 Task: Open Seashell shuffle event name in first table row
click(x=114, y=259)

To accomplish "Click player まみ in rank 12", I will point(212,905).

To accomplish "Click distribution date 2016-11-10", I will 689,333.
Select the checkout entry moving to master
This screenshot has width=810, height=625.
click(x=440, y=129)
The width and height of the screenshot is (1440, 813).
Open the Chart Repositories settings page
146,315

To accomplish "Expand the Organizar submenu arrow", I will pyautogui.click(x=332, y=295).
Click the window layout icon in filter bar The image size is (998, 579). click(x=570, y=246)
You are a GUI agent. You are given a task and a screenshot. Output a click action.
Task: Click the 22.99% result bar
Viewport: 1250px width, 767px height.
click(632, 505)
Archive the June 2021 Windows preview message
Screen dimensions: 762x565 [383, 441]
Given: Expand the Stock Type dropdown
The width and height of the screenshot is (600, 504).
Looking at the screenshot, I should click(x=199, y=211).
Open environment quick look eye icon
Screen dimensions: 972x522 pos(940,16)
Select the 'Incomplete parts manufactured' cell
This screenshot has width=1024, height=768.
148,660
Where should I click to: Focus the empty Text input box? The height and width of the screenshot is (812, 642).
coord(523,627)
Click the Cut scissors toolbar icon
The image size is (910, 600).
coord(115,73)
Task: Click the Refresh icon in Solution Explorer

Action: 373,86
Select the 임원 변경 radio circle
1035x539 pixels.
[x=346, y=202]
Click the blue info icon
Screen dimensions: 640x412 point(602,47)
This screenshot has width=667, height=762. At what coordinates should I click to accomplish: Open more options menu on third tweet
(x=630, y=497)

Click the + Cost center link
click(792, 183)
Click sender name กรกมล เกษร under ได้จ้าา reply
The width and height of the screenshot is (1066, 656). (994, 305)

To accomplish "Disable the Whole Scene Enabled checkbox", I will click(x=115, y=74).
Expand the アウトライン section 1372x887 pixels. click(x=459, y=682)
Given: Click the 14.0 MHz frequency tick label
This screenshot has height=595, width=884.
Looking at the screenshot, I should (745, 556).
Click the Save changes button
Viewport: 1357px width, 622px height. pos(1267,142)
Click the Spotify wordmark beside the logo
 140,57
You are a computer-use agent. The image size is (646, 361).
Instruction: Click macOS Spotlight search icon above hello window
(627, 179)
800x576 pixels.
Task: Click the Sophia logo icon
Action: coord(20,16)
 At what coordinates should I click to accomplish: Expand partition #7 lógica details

_Exercise description:_ Reproduce the material above. Do not change a word.

_Result:_
 Task: Open Seashell shuffle event name in first table row
click(x=114, y=259)

To accomplish "Click player まみ in rank 12", I will point(212,905).

To accomplish "Click distribution date 2016-11-10", I will 689,333.
Select the checkout entry moving to master
This screenshot has width=810, height=625.
click(x=440, y=129)
The width and height of the screenshot is (1440, 813).
Open the Chart Repositories settings page
146,315

To accomplish "Expand the Organizar submenu arrow", I will pyautogui.click(x=332, y=295).
Click the window layout icon in filter bar The image size is (998, 579). click(x=570, y=246)
You are a GUI agent. You are given a task and a screenshot. Output a click action.
Task: Click the 22.99% result bar
Viewport: 1250px width, 767px height.
click(632, 505)
Archive the June 2021 Windows preview message
Screen dimensions: 762x565 [383, 441]
Given: Expand the Stock Type dropdown
The width and height of the screenshot is (600, 504).
Looking at the screenshot, I should click(x=199, y=211).
Open environment quick look eye icon
Screen dimensions: 972x522 pos(940,16)
Select the 'Incomplete parts manufactured' cell
This screenshot has width=1024, height=768.
148,660
Where should I click to: Focus the empty Text input box? The height and width of the screenshot is (812, 642).
coord(523,627)
Click the Cut scissors toolbar icon
The image size is (910, 600).
coord(115,73)
Task: Click the Refresh icon in Solution Explorer

Action: 373,86
Select the 임원 변경 radio circle
1035x539 pixels.
[x=346, y=202]
Click the blue info icon
Screen dimensions: 640x412 point(602,47)
This screenshot has width=667, height=762. At what coordinates should I click to accomplish: Open more options menu on third tweet
(x=630, y=497)

Click the + Cost center link
click(792, 183)
Click sender name กรกมล เกษร under ได้จ้าา reply
The width and height of the screenshot is (1066, 656). (994, 305)

To accomplish "Disable the Whole Scene Enabled checkbox", I will click(x=115, y=74).
Expand the アウトライン section 1372x887 pixels. click(x=459, y=682)
Given: Click the 14.0 MHz frequency tick label
This screenshot has height=595, width=884.
Looking at the screenshot, I should (745, 556).
Click the Save changes button
Viewport: 1357px width, 622px height. pos(1267,142)
Click the Spotify wordmark beside the logo
 140,57
You are a computer-use agent. The image size is (646, 361).
Instruction: Click macOS Spotlight search icon above hello window
(627, 179)
800x576 pixels.
Task: Click the Sophia logo icon
Action: coord(20,16)
 At what coordinates should I click to accomplish: Expand partition #7 lógica details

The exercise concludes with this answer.